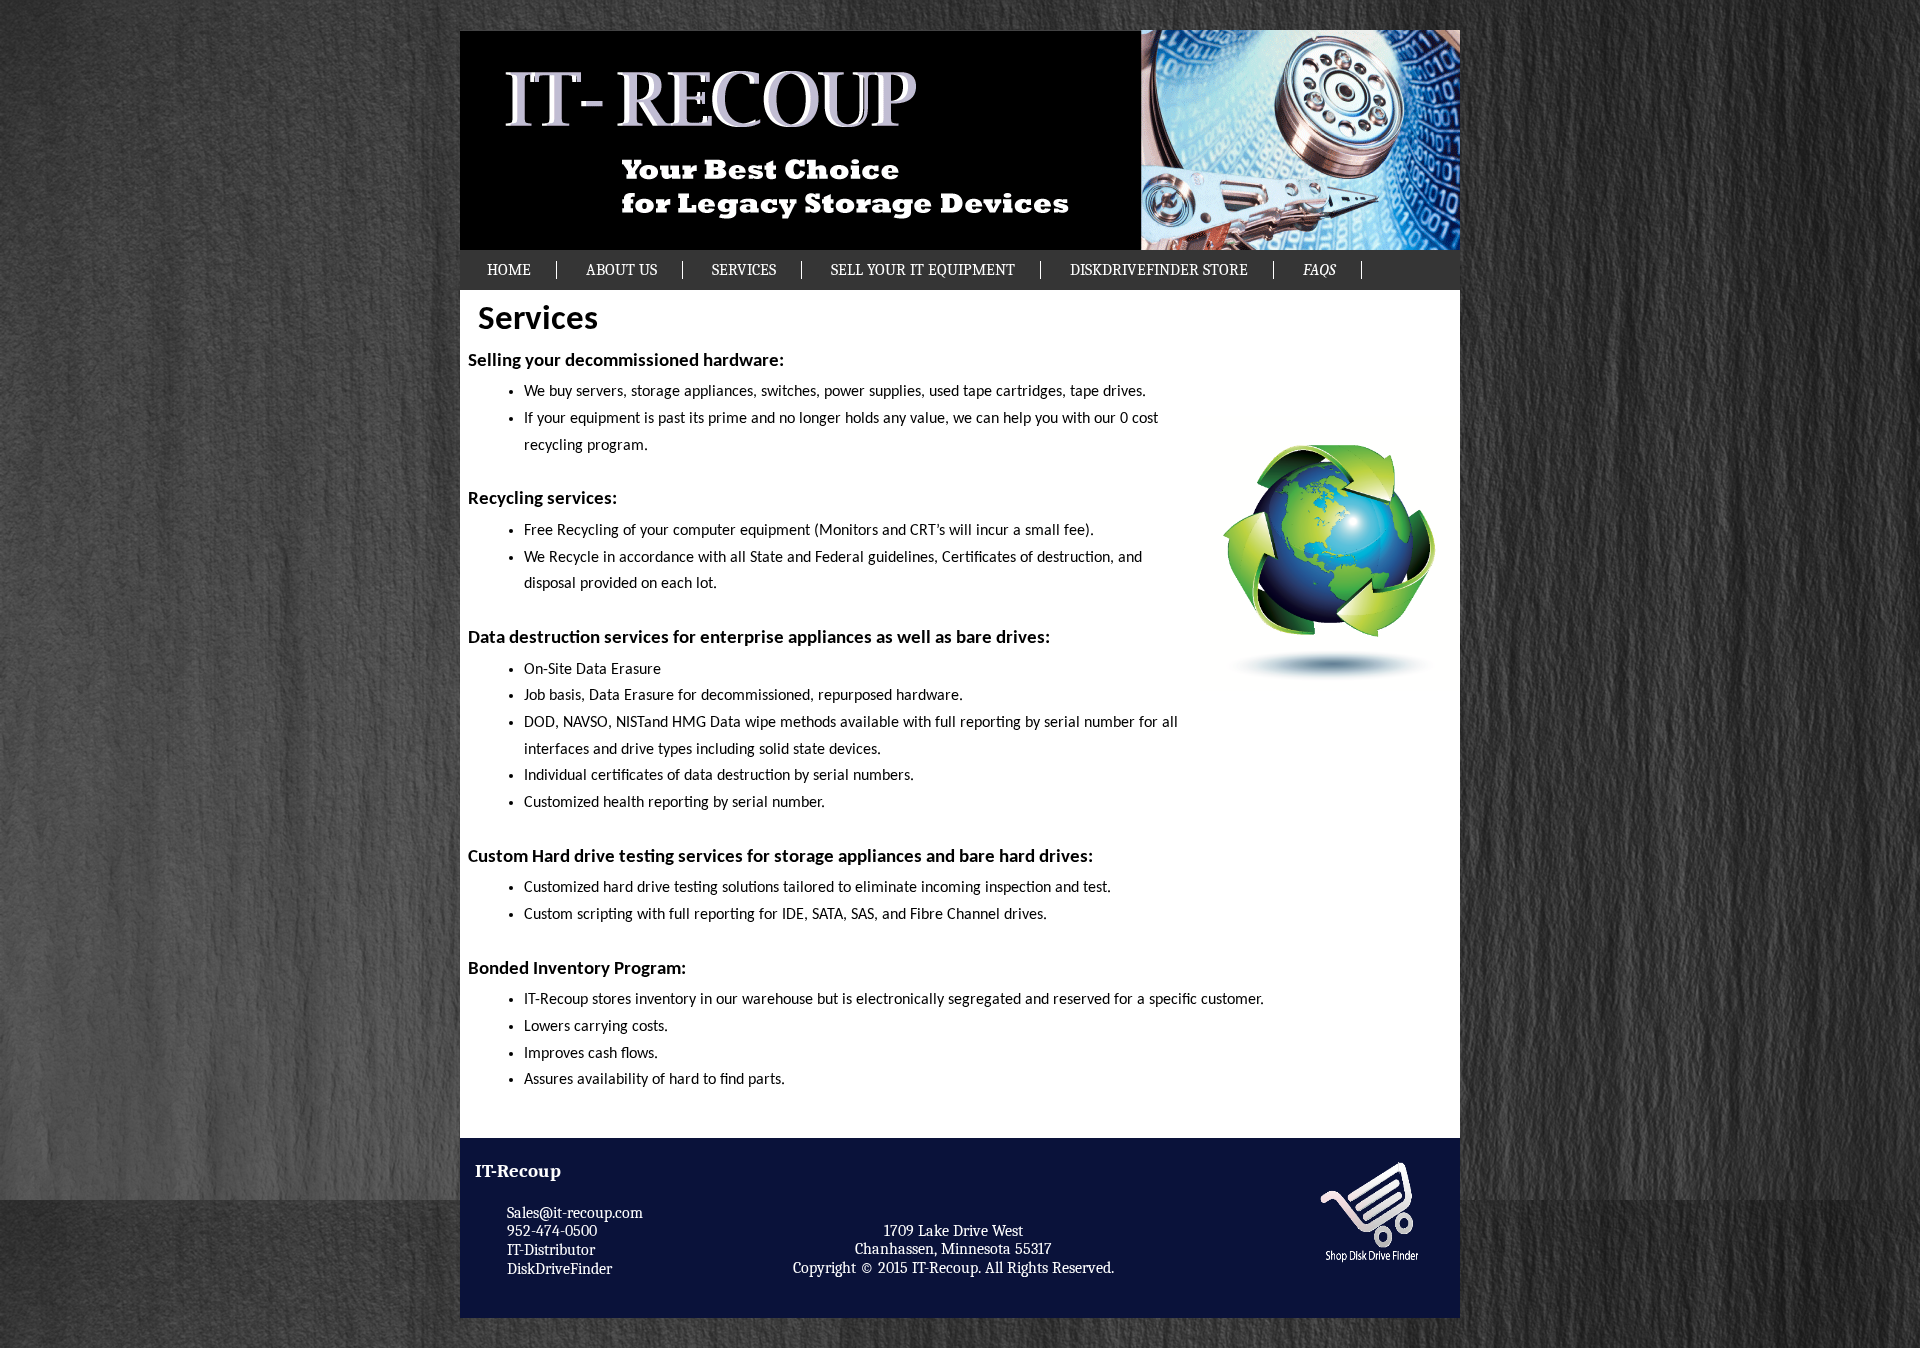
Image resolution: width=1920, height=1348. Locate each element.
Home (509, 270)
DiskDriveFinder (559, 1269)
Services (744, 270)
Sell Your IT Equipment (923, 270)
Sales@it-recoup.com (575, 1213)
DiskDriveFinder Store (1159, 270)
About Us (621, 270)
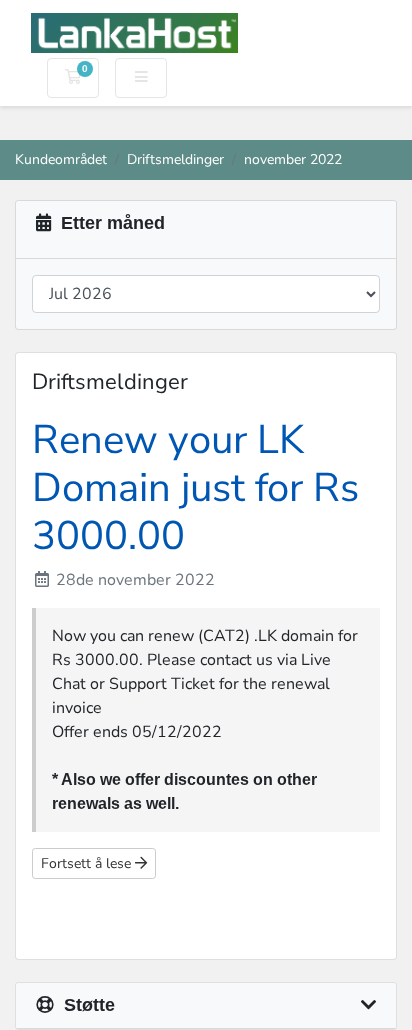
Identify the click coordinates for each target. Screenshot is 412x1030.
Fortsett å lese (88, 863)
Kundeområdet (61, 159)
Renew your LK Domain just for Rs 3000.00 (195, 488)
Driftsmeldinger (175, 159)
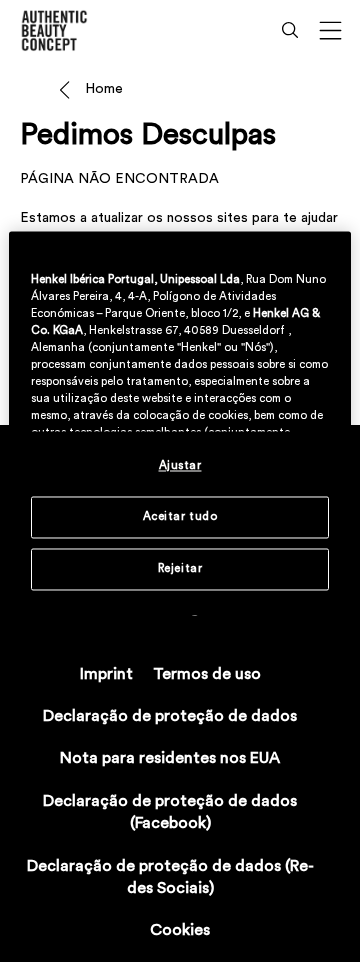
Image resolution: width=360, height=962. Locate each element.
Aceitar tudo (180, 516)
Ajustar (180, 465)
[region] (180, 423)
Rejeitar (180, 568)
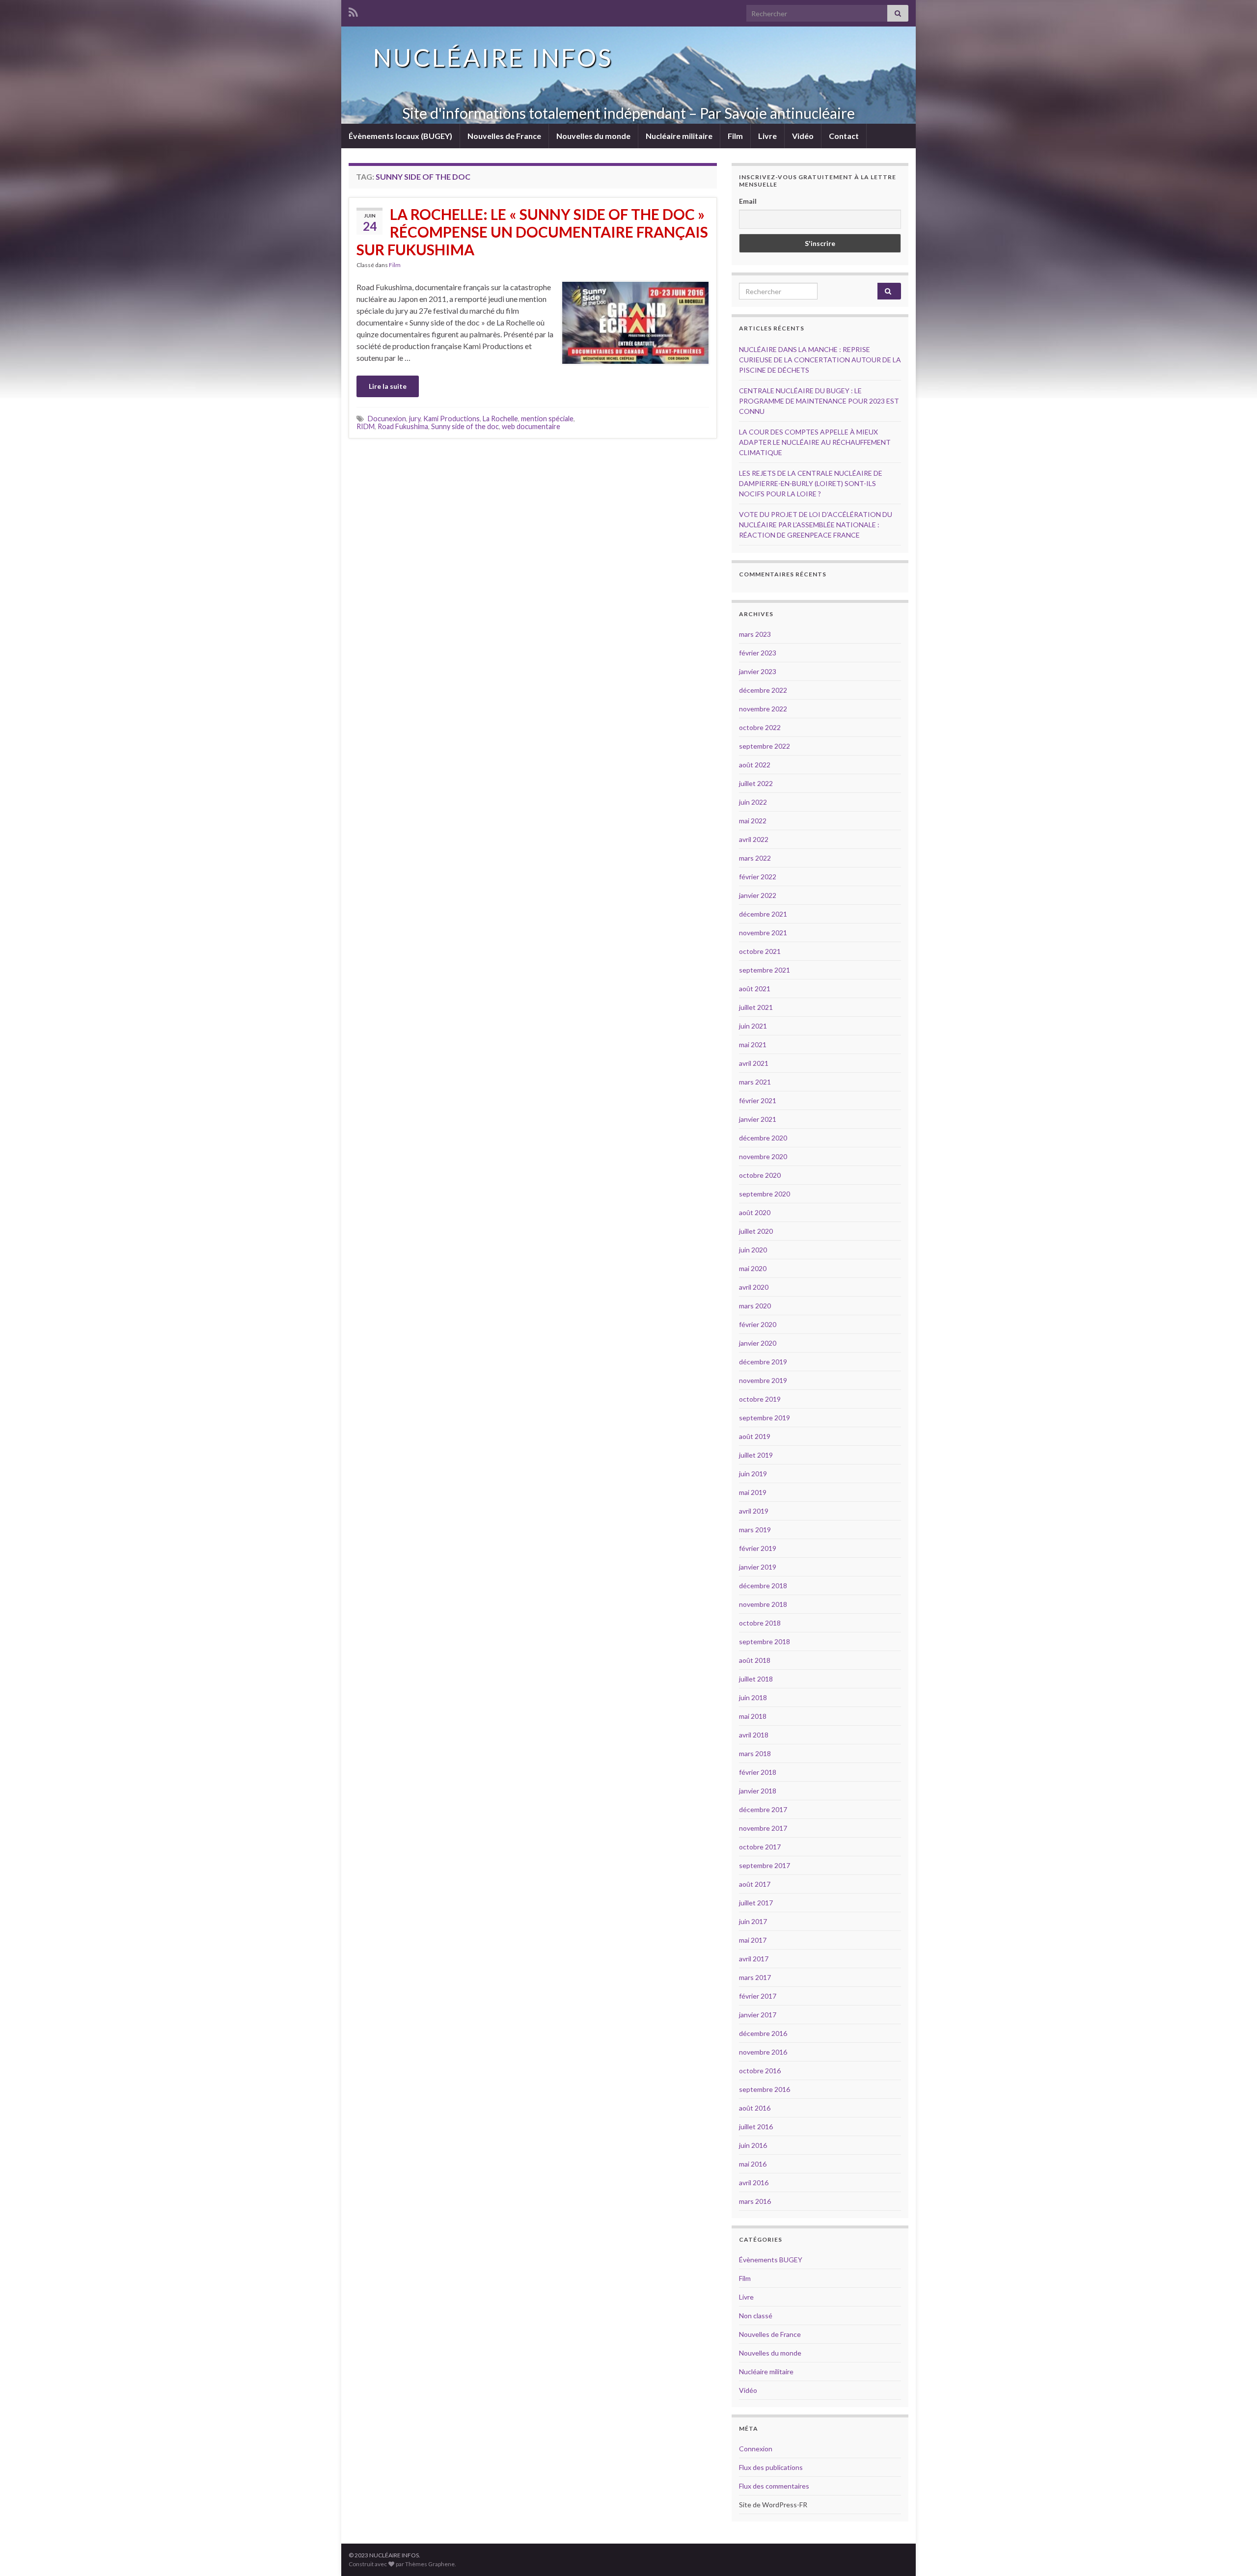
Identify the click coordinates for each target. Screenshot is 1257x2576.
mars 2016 (755, 2201)
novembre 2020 (763, 1156)
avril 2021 (753, 1063)
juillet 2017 (756, 1902)
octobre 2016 (760, 2070)
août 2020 (754, 1212)
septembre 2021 (764, 970)
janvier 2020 (757, 1343)
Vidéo (803, 135)
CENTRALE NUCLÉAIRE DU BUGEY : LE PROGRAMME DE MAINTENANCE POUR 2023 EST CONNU (819, 400)
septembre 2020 (764, 1194)
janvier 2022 (757, 895)
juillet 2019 (756, 1455)
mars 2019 (755, 1529)
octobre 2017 (760, 1847)
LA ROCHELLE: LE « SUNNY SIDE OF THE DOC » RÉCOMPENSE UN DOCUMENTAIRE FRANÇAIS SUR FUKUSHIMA (532, 231)
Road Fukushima (403, 426)
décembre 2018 (763, 1585)
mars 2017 (755, 1977)
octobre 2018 (760, 1623)
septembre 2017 (764, 1865)
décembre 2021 (763, 914)
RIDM (365, 426)
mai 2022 (752, 820)
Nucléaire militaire (679, 135)
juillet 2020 (756, 1231)
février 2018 (757, 1772)
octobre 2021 (760, 951)
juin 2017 (753, 1921)
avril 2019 (753, 1511)
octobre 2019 (760, 1399)
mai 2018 (752, 1716)
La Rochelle (500, 418)
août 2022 (754, 764)
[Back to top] (1235, 2554)
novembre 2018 (763, 1604)
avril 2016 (753, 2182)
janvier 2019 (757, 1567)
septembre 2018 (764, 1641)
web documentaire (531, 426)
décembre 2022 (763, 690)
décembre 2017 (763, 1809)
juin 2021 (753, 1026)
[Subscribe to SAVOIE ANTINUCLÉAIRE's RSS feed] (353, 10)
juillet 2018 (756, 1679)
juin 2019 (753, 1473)
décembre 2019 (763, 1361)
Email (748, 201)
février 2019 (757, 1548)
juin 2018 (753, 1697)
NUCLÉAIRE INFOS (493, 57)
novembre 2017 (763, 1828)
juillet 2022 (756, 783)
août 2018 (754, 1660)
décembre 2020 (763, 1138)
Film (735, 135)
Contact (844, 135)
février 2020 (757, 1324)
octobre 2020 (760, 1175)
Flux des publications (771, 2467)
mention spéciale (547, 418)
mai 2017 (752, 1940)
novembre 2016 (763, 2052)
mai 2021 (752, 1044)
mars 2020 (755, 1306)
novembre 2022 (763, 709)
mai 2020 (752, 1268)
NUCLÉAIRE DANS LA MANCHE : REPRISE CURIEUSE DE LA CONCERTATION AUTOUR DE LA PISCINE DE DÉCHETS (820, 359)
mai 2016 (752, 2164)
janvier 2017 (757, 2014)
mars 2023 (755, 634)
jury (414, 418)
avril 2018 (753, 1735)
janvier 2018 (757, 1791)
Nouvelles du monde (593, 135)
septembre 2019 (764, 1417)
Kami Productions (451, 418)
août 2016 (754, 2108)
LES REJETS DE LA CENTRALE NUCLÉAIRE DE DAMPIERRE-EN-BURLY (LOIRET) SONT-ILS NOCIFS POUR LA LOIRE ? (810, 483)
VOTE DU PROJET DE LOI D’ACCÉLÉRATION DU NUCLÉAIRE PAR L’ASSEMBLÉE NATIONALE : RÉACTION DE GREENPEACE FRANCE (815, 524)
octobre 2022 (760, 727)
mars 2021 (755, 1082)
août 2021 (754, 988)
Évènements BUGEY (770, 2259)
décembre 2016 (763, 2033)
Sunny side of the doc (465, 426)
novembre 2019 (763, 1380)
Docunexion (387, 418)
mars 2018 (755, 1753)
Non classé (755, 2315)
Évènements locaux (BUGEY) (400, 135)
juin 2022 (753, 802)
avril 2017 (753, 1958)
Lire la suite (388, 386)
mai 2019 (752, 1492)
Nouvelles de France (504, 135)
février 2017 (757, 1996)
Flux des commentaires (774, 2486)
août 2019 (754, 1436)
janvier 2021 (757, 1119)
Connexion (755, 2448)
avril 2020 (753, 1287)
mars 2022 (755, 858)
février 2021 (757, 1100)
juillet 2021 (756, 1007)
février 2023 (757, 653)
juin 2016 (753, 2145)
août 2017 (754, 1884)
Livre (767, 135)
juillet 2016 (756, 2126)
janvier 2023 (757, 671)
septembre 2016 (764, 2089)
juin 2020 (753, 1250)
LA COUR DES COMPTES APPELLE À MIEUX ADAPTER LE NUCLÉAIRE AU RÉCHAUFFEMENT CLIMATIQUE (815, 442)
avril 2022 (753, 839)
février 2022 (757, 876)
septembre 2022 (764, 746)
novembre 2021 (763, 932)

## Exercise aim
Leaving out the pictures, print each line of the records above from the first up to and including the one that contains "octobre 2018 (760, 1623)", exactly as written.

## Result for this task
Image resolution: width=1920, height=1348. Locate each element.
Home (509, 270)
DiskDriveFinder (559, 1269)
Services (744, 270)
Sell Your IT Equipment (923, 270)
Sales@it-recoup.com (575, 1213)
DiskDriveFinder Store (1159, 270)
About Us (621, 270)
Identify the click coordinates for each target. Screenshot is 412x1030.
Fortsett å lese (88, 863)
Kundeområdet (61, 159)
Renew your LK Domain just for Rs 3000.00 (195, 488)
Driftsmeldinger (175, 159)
Image resolution: width=360, height=962. Locate each element.
Aceitar tudo (180, 516)
Ajustar (180, 465)
[region] (180, 423)
Rejeitar (180, 568)
Identify the click coordinates for each target. Screenshot is 1257x2576.
mars 2016 (755, 2201)
novembre 2020 (763, 1156)
avril 2021 (753, 1063)
juillet 2017 (756, 1902)
octobre 2016 (760, 2070)
août 2020 (754, 1212)
septembre 2021 (764, 970)
janvier 2020 (757, 1343)
Vidéo (803, 135)
CENTRALE NUCLÉAIRE DU BUGEY : LE PROGRAMME DE MAINTENANCE POUR 2023 EST CONNU (819, 400)
septembre 2020 (764, 1194)
janvier 2022 (757, 895)
juillet 2019 (756, 1455)
mars 2019 (755, 1529)
octobre 2017 (760, 1847)
LA ROCHELLE: LE « SUNNY SIDE OF THE DOC » RÉCOMPENSE UN DOCUMENTAIRE FRANÇAIS SUR FUKUSHIMA (532, 231)
Road Fukushima (403, 426)
décembre 2018 (763, 1585)
mars 2017 (755, 1977)
octobre 2018 (760, 1623)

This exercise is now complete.